[Feature][main]reconstruction kvpool connector to ascend connector #4438

fems14 · 2025-11-25T14:29:10Z

What this PR does / why we need it?

Does this PR introduce any user-facing change?

How was this patch tested?

vLLM version: v0.11.0
vLLM main: vllm-project/vllm@2918c1b

Signed-off-by: fems14 <[email protected]>

github-actions · 2025-11-25T14:29:18Z

👋 Hi! Thank you for contributing to the vLLM Ascend project. The following points will speed up your PR merge:‌‌

A PR should do only one thing, smaller PRs enable faster reviews.
Every PR should include unit tests and end-to-end tests ‌to ensure it works and is not broken by other future PRs.
Write the commit message by fulfilling the PR description to help reviewer and future developers understand.

If CI fails, you can run linting and testing checks locally according Contributing and Testing.

gemini-code-assist

Code Review

This pull request refactors the kvpool connector, renaming it to ascend connector and introducing a pluggable backend architecture.
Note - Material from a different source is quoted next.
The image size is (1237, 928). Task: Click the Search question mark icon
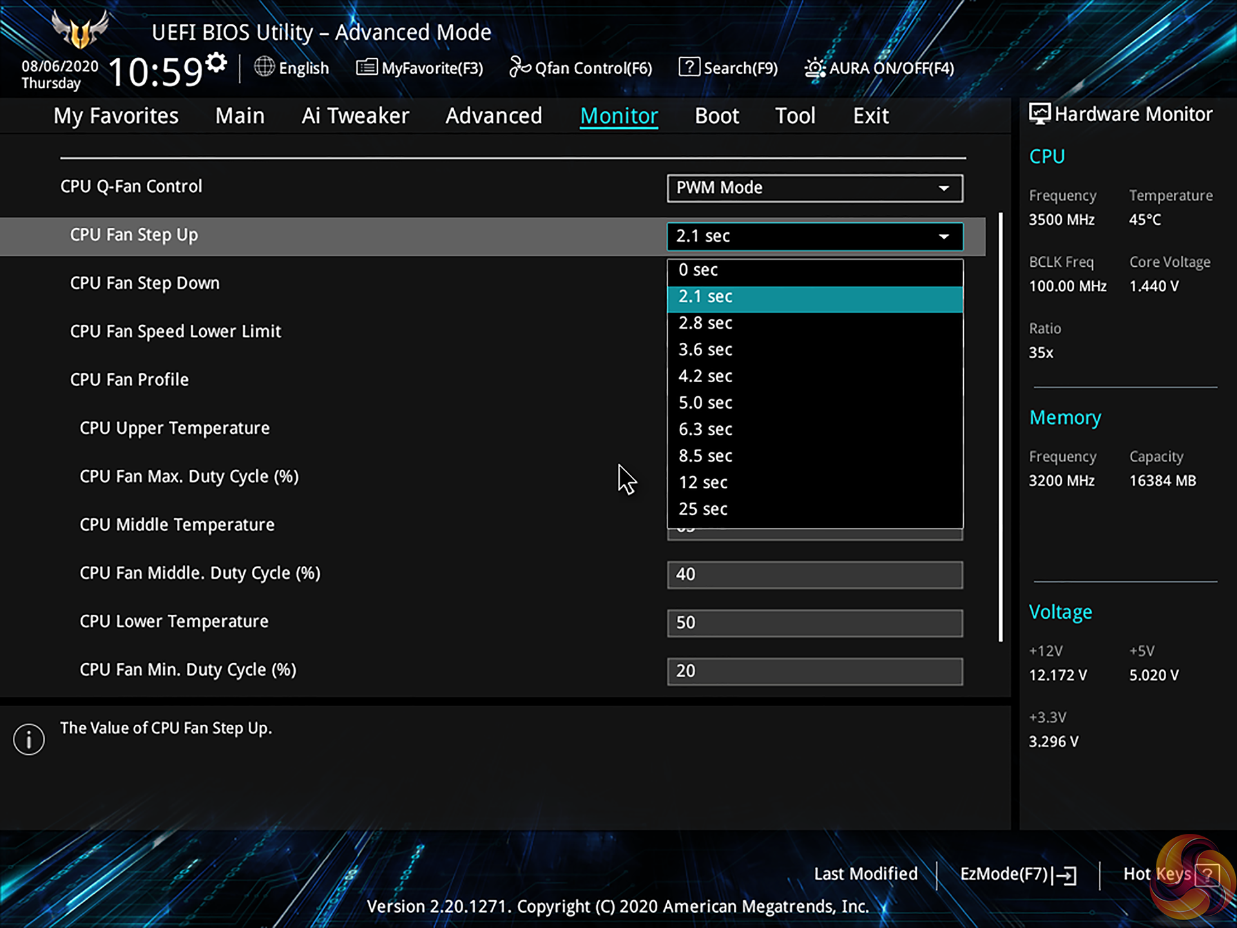(x=689, y=66)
The changes are extensive, involving file renaming, code movement, and logic updates to support different storage backends like Mooncake and Memcache. While the refactoring improves modularity, I've identified several critical issues related to error handling, resource management, and potential runtime errors that need to be addressed to ensure the stability and correctness of the new implementation.
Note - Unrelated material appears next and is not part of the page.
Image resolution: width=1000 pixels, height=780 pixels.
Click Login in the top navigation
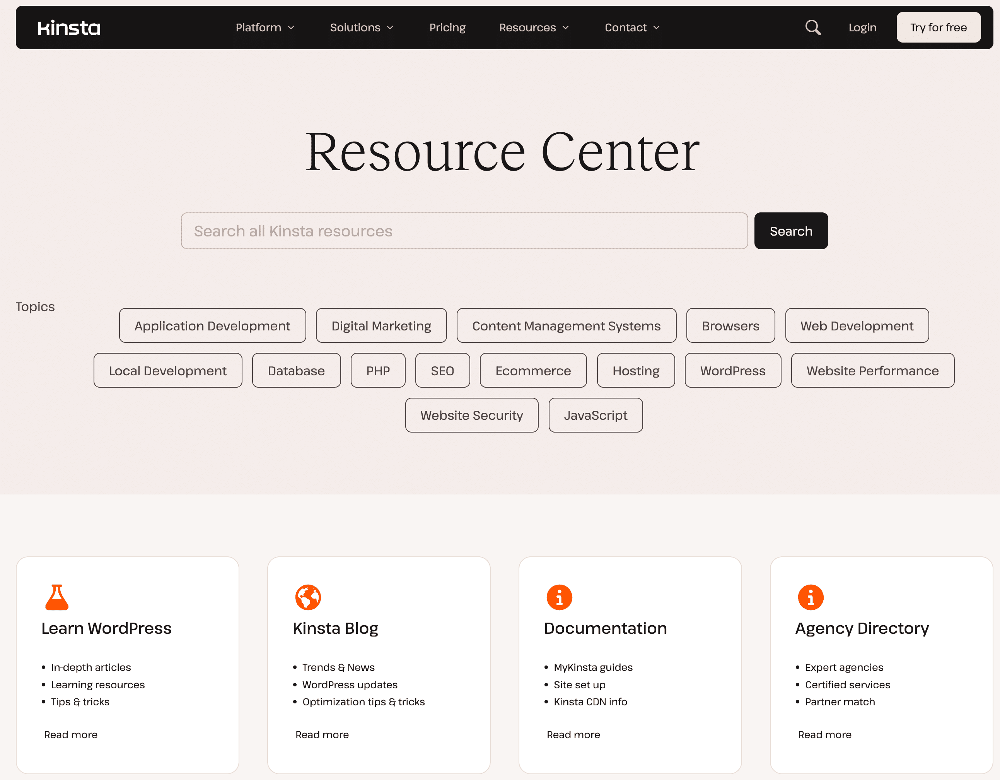(862, 27)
gemini-code-assist · 2025-11-25T14:32:18Z

vllm_ascend/distributed/kvpool/backend/memcache_backend.py

+    def get(self, key: list[str], addr: list[list[int]],
+            size: list[list[int]]):
+        try:
+            res = self.store.batch_get_into_layers(key, addr, size,
+                                                   MmcDirect.COPY_G2L.value)
+            for value in res:
+                if value != 0:
+                    logger.error(f"Failed to get key {key},res:{res}")
+        except Exception as e:
+            logger.error(f"Failed to get key {key}. {e}")


The get method catches all exceptions and only logs them as errors, without re-raising. If fetching the KV cache from memcache fails, the model will proceed with uninitialized or incorrect data, leading to silent correctness issues and wrong model outputs. This is a critical bug.

The failure to retrieve cache data should be propagated up by raising an exception to ensure the system can handle the failure appropriately, rather than continuing with corrupted state. Additionally, the log message should be more specific about which key failed.

Suggested change

def get(self, key: list[str], addr: list[list[int]],

size: list[list[int]]):

try:

res = self.store.batch_get_into_layers(key, addr, size,

MmcDirect.COPY_G2L.value)

for value in res:

if value != 0:

logger.error(f"Failed to get key {key},res:{res}")

except Exception as e:

logger.error(f"Failed to get key {key}. {e}")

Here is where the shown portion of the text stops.